В этот момент Бет увидела письмо, мгновенно очутилась рядом и с радостным криком выхватила его у Габби.

– Бет, подожди… – запротестовала Габби.

Она протянула руку, намереваясь забрать письмо, но младшая сестра ускользнула от нее с победной улыбкой. Габби понимала, что должна сказать правду, но оттягивала эту тяжелую минуту.

– Бет, неужели тебе ни капельки не стыдно? – сердито спросила Клер, садясь в кресло у камина и делая вид, что ее ничуть не интересует содержание письма, с которым жадно знакомилась младшая сестра. – Ты стала настоящей разбойницей. Ведешь себя хуже всякого мальчишки…

– Зато я не сломаю себе шею, заглядывая в каждое попавшееся зеркало, – парировала Бет, оторвавшись от письма и сердито покосившись на обидчицу. Затем она уткнулась в листок, мечтательно улыбнулась и снова посмотрела на Клер. – Клер, твой дебют в свете все-таки состоится! Брат разрешает нам ехать в Лондон!
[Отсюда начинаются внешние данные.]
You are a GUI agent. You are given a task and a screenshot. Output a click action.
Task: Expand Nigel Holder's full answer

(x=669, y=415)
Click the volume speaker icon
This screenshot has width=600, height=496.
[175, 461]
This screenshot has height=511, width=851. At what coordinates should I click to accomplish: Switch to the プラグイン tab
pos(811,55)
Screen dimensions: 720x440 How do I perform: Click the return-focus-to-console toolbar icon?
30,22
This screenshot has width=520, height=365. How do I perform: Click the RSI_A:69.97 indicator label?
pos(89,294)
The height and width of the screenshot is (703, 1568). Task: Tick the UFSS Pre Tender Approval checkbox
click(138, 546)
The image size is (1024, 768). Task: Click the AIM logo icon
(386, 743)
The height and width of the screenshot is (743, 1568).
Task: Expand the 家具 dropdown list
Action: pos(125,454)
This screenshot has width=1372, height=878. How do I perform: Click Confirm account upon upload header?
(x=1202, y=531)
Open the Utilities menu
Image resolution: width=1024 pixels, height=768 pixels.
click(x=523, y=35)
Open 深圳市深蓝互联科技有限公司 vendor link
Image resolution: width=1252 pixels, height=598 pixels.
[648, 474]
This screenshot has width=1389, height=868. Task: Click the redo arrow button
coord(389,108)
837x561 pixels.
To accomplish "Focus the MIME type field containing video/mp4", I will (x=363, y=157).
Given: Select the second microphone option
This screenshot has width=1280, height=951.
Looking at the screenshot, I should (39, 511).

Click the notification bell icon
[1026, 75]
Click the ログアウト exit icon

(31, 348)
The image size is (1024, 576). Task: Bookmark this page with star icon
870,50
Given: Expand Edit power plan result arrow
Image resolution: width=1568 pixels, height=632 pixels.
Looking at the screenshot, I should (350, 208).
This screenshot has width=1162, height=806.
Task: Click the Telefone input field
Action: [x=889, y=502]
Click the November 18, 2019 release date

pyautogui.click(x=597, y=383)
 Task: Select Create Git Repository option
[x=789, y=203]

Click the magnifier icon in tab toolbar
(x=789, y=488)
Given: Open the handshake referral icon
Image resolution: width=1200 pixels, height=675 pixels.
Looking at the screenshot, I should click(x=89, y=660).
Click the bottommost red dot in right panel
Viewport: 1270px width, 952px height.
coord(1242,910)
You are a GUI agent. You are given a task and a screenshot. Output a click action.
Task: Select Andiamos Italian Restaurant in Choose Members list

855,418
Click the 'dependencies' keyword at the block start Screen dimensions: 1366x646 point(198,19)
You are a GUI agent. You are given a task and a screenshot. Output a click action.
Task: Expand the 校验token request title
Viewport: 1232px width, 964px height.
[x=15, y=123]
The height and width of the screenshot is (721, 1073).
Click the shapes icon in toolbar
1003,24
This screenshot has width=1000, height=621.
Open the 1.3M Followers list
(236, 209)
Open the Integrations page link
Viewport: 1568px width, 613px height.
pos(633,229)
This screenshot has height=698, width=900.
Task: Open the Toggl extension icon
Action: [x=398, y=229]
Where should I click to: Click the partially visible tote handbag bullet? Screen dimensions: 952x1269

Клер резко выпрямилась. Ее глаза расширились, щеки залил румянец.

– Бет, неужели это правда? – Она уставилась на старшую сестру. – Габби…

Девушка отчаянно боялась поверить своему счастью.

«О господи, сейчас у меня разорвется сердце, – подумала Габби, глядя на Клер. – Как я скажу ей, что теперь это невозможно?»

В это мгновение раздался треск, похожий на громкий хлопок в ладоши; затем огонь в камине вспыхнул жарче и ярче прежнего, приковав к себе всеобщее внимание. Отсвет пламени окрасил руки Габби в зловещий красный цвет. Она заметила это, потому что смотрела на письмо поверенным, которое все еще прикрывала ладонями. Габби не сомневалась, что на ее лицо лег тот же адский отблеск, полностью соответствовавший случаю.